Diverse judges share paths to bench, advise young lawyers

March 2016 | Around the Midyear Meeting

A group of judges provided an up-close look at one way the leadership of the nation’s courts is changing: It is becoming more diverse — albeit a somewhat deliberate pace.

More attorneys of color are being named to the bench but the make-up of the federal judiciary still does not closely resemble that of the overall population. A 2014 Congressional Research Service report said 16.7 percent of judges on the Circuit Court bench are men of color, while 6.8 percent are women of color. In U.S. District Court, 15.4 percent are men of color and 9.8 percent are women of color.

During an American Bar Association Midyear Meeting panel, “Demystifying Diversity in the Judicial System,” members of the ABA Young Lawyers Division heard about the personal journeys of four diverse judges and got some pointers should they ever seek a judicial appointment themselves.

Moderator J. Michelle Childs, a U.S. District Court judge in South Carolina, described the members of the group as “not very connected politically” and succeeding largely “through merit and hard work.”

She asked the jurists to describe their path to the bench and the challenges they faced along the way.

  • Sunshine Sykes, the first Native American judge appointed to a Superior Court seat in Riverside County, Calif., was appointed to the bench by Gov. Jerry Brown. As an appointee, she only had to run for election if she were to be challenged — and she was. Sykes, a member of the Navajo Nation who was born in a small town on a reservation, said her opponent chose to run only because she was a Native American and “therefore not qualified to serve on the bench.” She received both her undergraduate degree and her law degree from Stanford University and previously held the position of deputy county counsel in Riverside. Sykes said she often visits elementary schools in an effort to help build a pipeline to the legal profession.

## WHAT IS EXPECTED
Reproduce the article on diverse judges above word for word, from beginning to end.

## RECORDS PROVIDED
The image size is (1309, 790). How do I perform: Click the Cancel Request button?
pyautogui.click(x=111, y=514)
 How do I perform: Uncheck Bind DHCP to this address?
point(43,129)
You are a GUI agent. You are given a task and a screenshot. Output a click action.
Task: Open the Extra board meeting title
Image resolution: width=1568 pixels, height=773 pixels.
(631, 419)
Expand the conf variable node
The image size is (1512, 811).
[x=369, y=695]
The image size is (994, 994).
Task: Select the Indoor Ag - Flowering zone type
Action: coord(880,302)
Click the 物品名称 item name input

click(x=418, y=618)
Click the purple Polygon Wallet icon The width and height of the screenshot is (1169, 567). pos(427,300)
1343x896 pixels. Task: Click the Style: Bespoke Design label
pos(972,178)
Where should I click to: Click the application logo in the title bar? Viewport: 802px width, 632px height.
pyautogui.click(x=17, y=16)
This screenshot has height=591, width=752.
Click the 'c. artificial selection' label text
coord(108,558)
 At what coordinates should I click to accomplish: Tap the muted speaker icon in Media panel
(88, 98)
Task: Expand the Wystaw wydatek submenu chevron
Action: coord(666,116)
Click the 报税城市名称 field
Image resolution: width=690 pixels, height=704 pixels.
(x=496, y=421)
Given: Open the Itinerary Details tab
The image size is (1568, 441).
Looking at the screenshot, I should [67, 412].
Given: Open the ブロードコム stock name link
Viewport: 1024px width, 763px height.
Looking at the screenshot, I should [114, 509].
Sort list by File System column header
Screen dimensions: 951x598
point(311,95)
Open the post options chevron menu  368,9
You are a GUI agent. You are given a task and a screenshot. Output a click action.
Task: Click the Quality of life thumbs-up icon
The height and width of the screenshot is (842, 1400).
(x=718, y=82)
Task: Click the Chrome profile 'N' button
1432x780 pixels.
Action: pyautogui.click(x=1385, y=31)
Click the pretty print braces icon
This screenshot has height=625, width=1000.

## ANSWER SECTION
Diverse judges share paths to bench, advise young lawyers

March 2016 | Around the Midyear Meeting

A group of judges provided an up-close look at one way the leadership of the nation’s courts is changing: It is becoming more diverse — albeit a somewhat deliberate pace.

More attorneys of color are being named to the bench but the make-up of the federal judiciary still does not closely resemble that of the overall population. A 2014 Congressional Research Service report said 16.7 percent of judges on the Circuit Court bench are men of color, while 6.8 percent are women of color. In U.S. District Court, 15.4 percent are men of color and 9.8 percent are women of color.

During an American Bar Association Midyear Meeting panel, “Demystifying Diversity in the Judicial System,” members of the ABA Young Lawyers Division heard about the personal journeys of four diverse judges and got some pointers should they ever seek a judicial appointment themselves.

Moderator J. Michelle Childs, a U.S. District Court judge in South Carolina, described the members of the group as “not very connected politically” and succeeding largely “through merit and hard work.”

She asked the jurists to describe their path to the bench and the challenges they faced along the way.

  • Sunshine Sykes, the first Native American judge appointed to a Superior Court seat in Riverside County, Calif., was appointed to the bench by Gov. Jerry Brown. As an appointee, she only had to run for election if she were to be challenged — and she was. Sykes, a member of the Navajo Nation who was born in a small town on a reservation, said her opponent chose to run only because she was a Native American and “therefore not qualified to serve on the bench.” She received both her undergraduate degree and her law degree from Stanford University and previously held the position of deputy county counsel in Riverside. Sykes said she often visits elementary schools in an effort to help build a pipeline to the legal profession.